= E.W. Holbrook & Company =

E. W. Holbrook & Company was a New York City dry goods firm which became bankrupt in July 1883. Located at 51 Leonard Street, near Broadway (Manhattan), in Lower Manhattan, the business was among the most well-known of its kind. The company, led by Edwin W. Holbrook and three other directors, was in debt in the amount of $750,000 The failure was attributed to losses involved in the operation of its three cotton mills. Holbrook also lost $500,000 on Wall Street (Manhattan) in speculation. During the week of E.W. Holbrook & Company's insolvency, 162 other firms in the United States failed.

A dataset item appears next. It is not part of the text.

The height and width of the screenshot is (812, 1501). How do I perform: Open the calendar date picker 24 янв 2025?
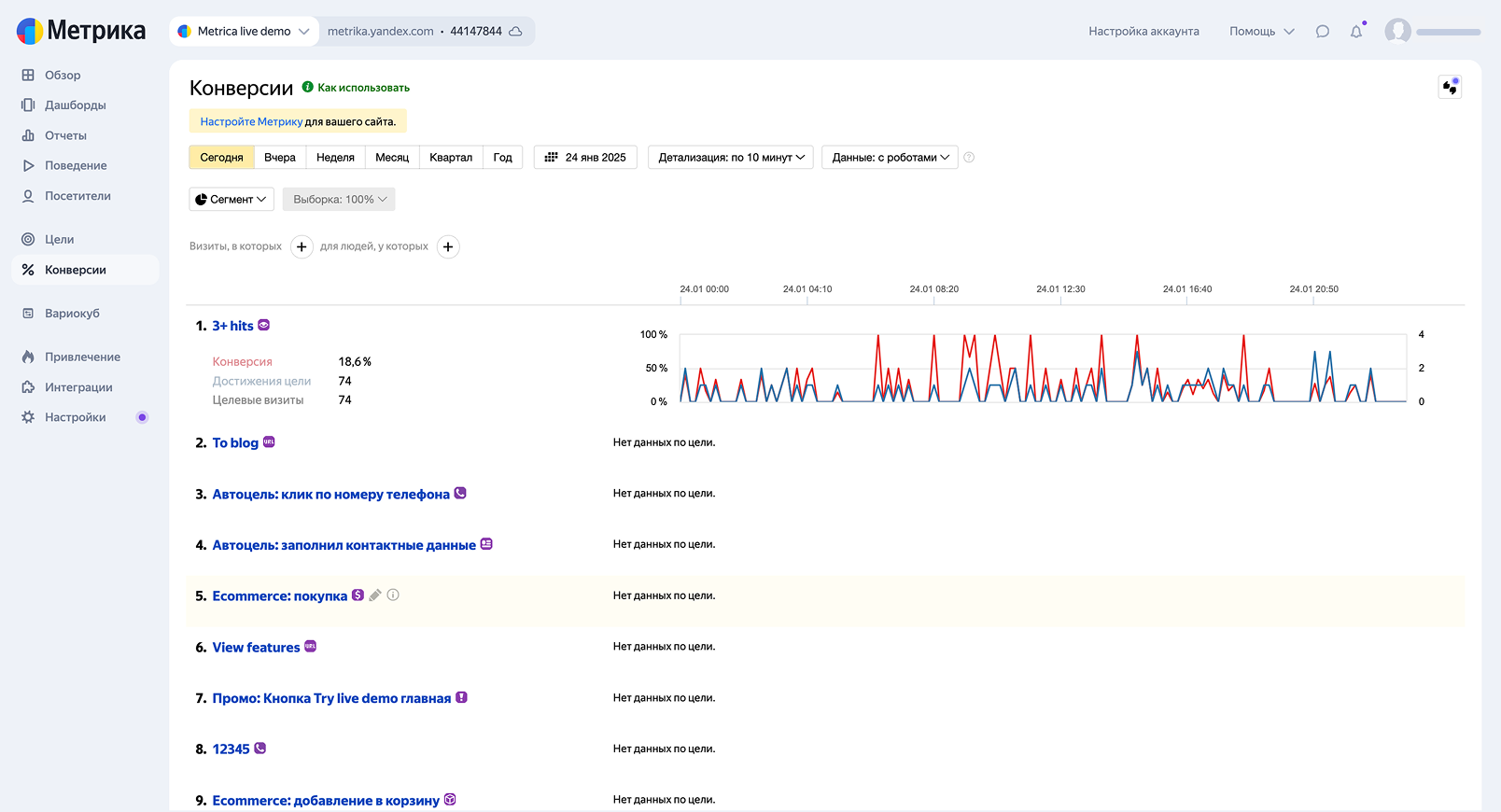(x=585, y=158)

==Director mismanaged finances==
Holbrook owned Grafton Mill at Grafton, Massachusetts. He was president of the Springvale Mill Company of Springvale, Maine. He was also one of the principal officers of the National City Bank, a director of the Delaware, Lackawanna and Western Railroad, Western Railroad, and a member of the Union League.

As an insider with the Delaware, Lackawanna and Western Railroad, Holbrook once profited by purchasing its stock for $80 a share and made a profit of $100,000. This
led him into risky ventures as a margin (finance) buyer, and he extended his business operations on margins. When stock prices declined in the days prior to insolvency, Holbrook was unable to pay $40,000 which he owed stockbrokers.

==Corporation history==
E.W. Holbrook & Company was founded in Boston, Massachusetts under the name Clarke, Holbrook & Floyd. Clarke retired in January 1865, and afterward the firm was called Holbrook, Floyd & Company. It became E.W. Holbrook & Company in 1868.

The dry goods concern leased the Empire Mills in Troy, New York, from which it purchased a considerable amount in machinery. The company maintained two bank accounts, with National City Bank and Central National Bank. E.W. Holbrook & Company owed no money to National City Bank.